- **TAREA BREVE 1**
En el fragmento sobre los obreros y el sindicato, ¿a qué se debe haber comenzado a ser tratado como un hombre?
- **TAREA BREVE 2**
Prolongue el fragmento sobre los obreros y el sindicato a partir de su última oración.

- **FRAGMENTO DEL DOCUMENTO**
======

Estas cosas han cambiado desde junio. No se han suprimido ni la miseria ni la injusticia. Pero ya no estás solo. No puedes todavía hacer respetar siempre tus derechos, pero existe una gran organización que los reconoce, los proclama; que puede levantar la voz y hacerse escuchar. A partir de junio no queda un solo francés que ignore que los obreros no están satisfechos, que se sienten oprimidos y que no aceptan resignados su suerte. Algunos te consideran equivocado, otros te dan la razón; pero todo el mundo se preocupa de tu suerte; todo el mundo piensa en ti, ataque o apoye tu rebelión. Una injusticia cometida contra ti puede, en determinadas circunstancias, trastornar la vida social. Has adquirido importancia; sin embargo, no olvides de dónde te viene esa importancia. Inclusive si en tu fábrica el sindicato se ha impuesto, y aun si en el presente puedes permitirte muchas cosas, no te imagines que ya «has llegado». Recobra el justo orgullo al cual tiene derecho todo hombre,[1] sin sacar de tus nuevos derechos ningún orgullo. Tu fuerza no radica en ti mismo; si la gran organización que te protege declinara, volverías a sufrir las mismas humillaciones de antes, estarías sujeto a idéntica sumisión, al mismo silencio, llegarías de nuevo a doblegarte a todo, a soportarlo todo, a no osar levantar jamás la voz. Si has comenzado a ser tratado como un hombre, se lo debes al sindicato. En el porvenir no merecerías que se te trate como a un hombre en tanto no sepas ser un buen sindicado.

======

- **DATOS PROPORCIONADOS**

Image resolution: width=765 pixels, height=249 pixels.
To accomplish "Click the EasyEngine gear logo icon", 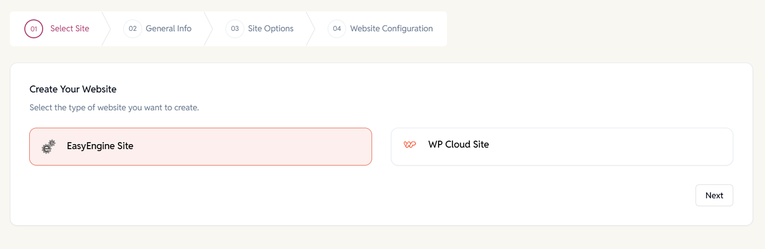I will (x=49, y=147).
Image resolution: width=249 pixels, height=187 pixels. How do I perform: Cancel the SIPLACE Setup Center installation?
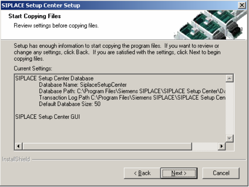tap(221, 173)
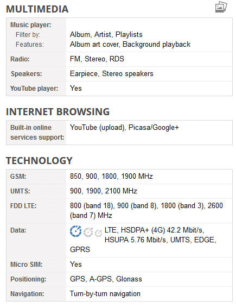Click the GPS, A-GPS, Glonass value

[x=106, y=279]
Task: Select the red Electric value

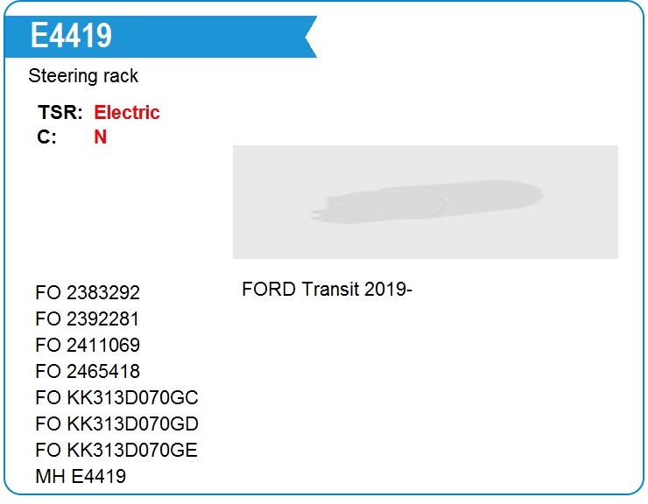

======

- **RESPUESTA CORRECTA 1**
Al sindicato.

- **RESPUESTA CORRECTA 2**
Ser un buen sindicado, ¿qué quiere decir esto? Puede que mucho más de lo que imaginas. Tomar el carnet y los sellos de cotización no es aún nada. Ejecutar fielmente las decisiones del sindicato, luchar cuando sea preciso … no es aún bastante. No creas que el sindicato es únicamente una asociación de intereses; los sindicatos obreros son otra cosa. El sindicalismo es un ideal en el que es preciso pensar todos los días y en el cual es preciso tener siempre fijos los ojos. Ser sindicalista es una manera de vivir, es decir, una forma de conformarse en todo a la manera que precisa el ideal sindicalista. El obrero sindicalista debe conducirse durante todos los minutos que pasa en la fábrica de manera distinta al no sindicalista. Cuando no tenías ningún derecho podías no reconocerte ningún deber. Ahora, que eres alguien, que posees una fuerza, has recibido ventajas; pero en compensación has adquirido responsabilidades. Para éstas nada en tu vida de miseria te ha preparado para hacerles frente. Debes trabajar en el presente para volverte capaz de poder asumirlas; sin eso, las ventajas recientemente adquiridas se desvanecerían un día cualquiera como un sueño. No se conservan los derechos si no se es capaz de ejercerlos como es preciso.

Nota
[1] Conservamos la versión más probable según se desprende de la consulta del manuscrito. Primero Simone Weil había escrito: «… ‘has llegado’ [«c’est arrivé»]. Recupera el justo orgullo…» [«Reprends la juste fierté«] (elección retenida por los editores anteriores). Luego tachó «Recupera el justo orgullo» y puso una coma después de «has llegado».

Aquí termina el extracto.